E quando Rosenberg perguntou aos entrevistados sobre a repressão e os milhares que pereceram nos "gulags" (campos de concentração e trabalhos forçados soviéticos), recebeu uma variedade de respostas.
"Não podemos culpar apenas Stalin por isso, porque tudo fazia parte de um sistema", disse um jovem.
"Ninguém é perfeito. Ele provavelmente fez isso porque não tinha outra escolha", acrescentou um aposentado.
Apenas um dos entrevistados itiu que o período stalinista foi "um capítulo triste da nossa história".
Stalin foi responsável pelo chamado "Grande Terror", uma onda de expurgos registrada entre 1936 e 1938, na qual se estima que entre 700 mil e 1,2 milhão de pessoas morreram, incluindo soldados, intelectuais, membros de minorias étnicas e camponeses.

A União Soviética também ressurge
Mas o governo de Putin parece ter decidido desenterrar não apenas Stalin, mas também o vasto país que ele governava: a União das Repúblicas Socialistas Soviéticas (URSS).
"A URSS ainda existe legalmente", declarou recentemente Anton Kobiakov, assessor do Kremlin.
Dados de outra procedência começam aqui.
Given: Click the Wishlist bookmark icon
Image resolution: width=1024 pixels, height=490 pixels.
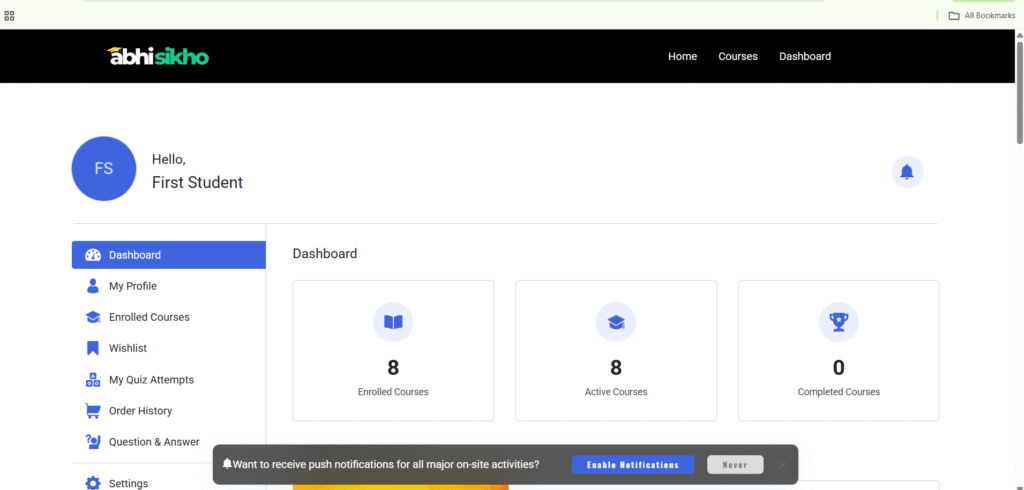Looking at the screenshot, I should click(x=93, y=348).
Segundo Kobiakov, o tratado assinado em dezembro de 1991 pelos então líderes da Rússia, Ucrânia e Bielorrússia — Boris Yeltsin, Leonid Kravchuk e Stanislav Shushkevich, respectivamente — é ilegal.
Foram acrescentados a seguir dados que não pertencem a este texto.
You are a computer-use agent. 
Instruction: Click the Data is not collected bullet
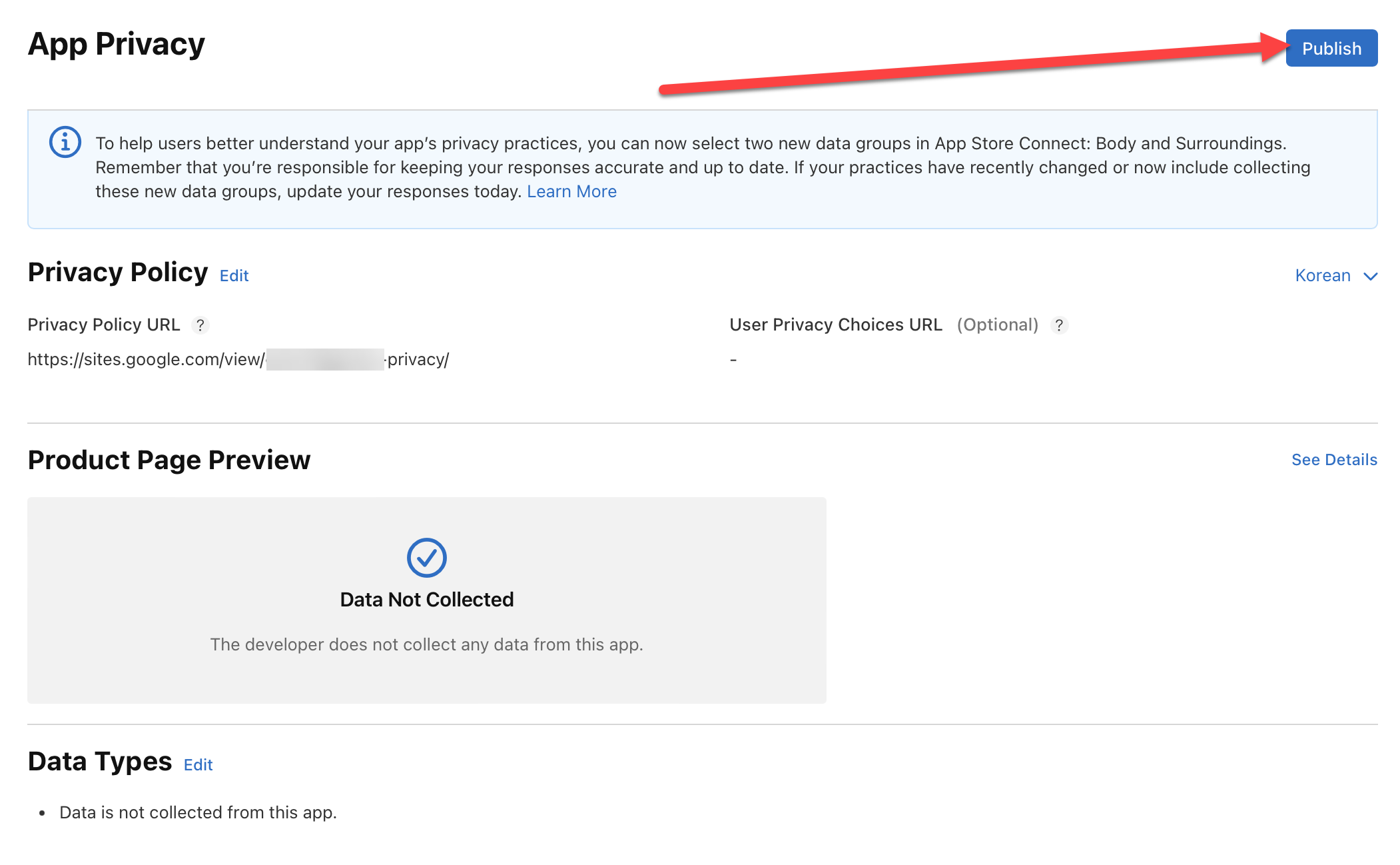click(198, 812)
"Como foi o Congresso dos Sovietes que criou a URSS em 1922, ela deveria ter sido dissolvida por decisão desse mesmo congresso", argumentou.
Por mais ridículo que isso possa parecer, especialmente porque a URSS não existe mais como entidade legal há mais de três décadas, a ideia tem apoio entre os russos nostálgicos.
"A dissolução foi ilegal, então deveria ser revogada", disse ao editor da BBC um ultranacionalista que se manifestava na Praça Vermelha de Moscou com uma bandeira vermelha com a foice e o martelo.

Em 2021, uma pesquisa do Levada Center constatou que 63% dos russos — incluindo o próprio Putin — consideraram a dissolução da URSS um "erro".
Mas qual a relevância disso hoje? Por exemplo, segundo o assessor Kobyakov, o conflito na Ucrânia é uma questão interna, não uma guerra entre dois Estados.
"Queremos retornar às fronteiras que tínhamos em 1945 e acabar com esta guerra", disse um veterano do Exército Vermelho a Rosenberg.
No entanto, a maioria dos russos reconhece que a ressurreição do Estado fundado por Lenin parece difícil.
"Não acho que seja realista na atual situação política, porque todos os países que costumavam fazer parte da URSS agora são independentes e autônomos. Eles gostariam de retornar à União? Acho que não", disse um entrevistado.
Há anos, Putin vem reinterpretando a história de seu país. Assim, em 2022, ele chegou a questionar a própria existência da Ucrânia.
"A Ucrânia moderna foi criada completa e inteiramente pela Rússia, mais especificamente pela Rússia bolchevique e comunista", disse ele na época.
"Esse processo começou quase imediatamente após a revolução de 1917, e Lenin e seus colaboradores o fizeram da maneira mais desastrosa em relação à Rússia: dividindo-a, arrancando pedaços de seu próprio território histórico", acrescentou.
Rosenberg considera improvável que "acordemos um dia com a URSS de volta". No entanto, ele alerta que a estratégia do Kremlin parece "ser uma tentativa das autoridades russas de mudar o ado para tentar justificar o presente".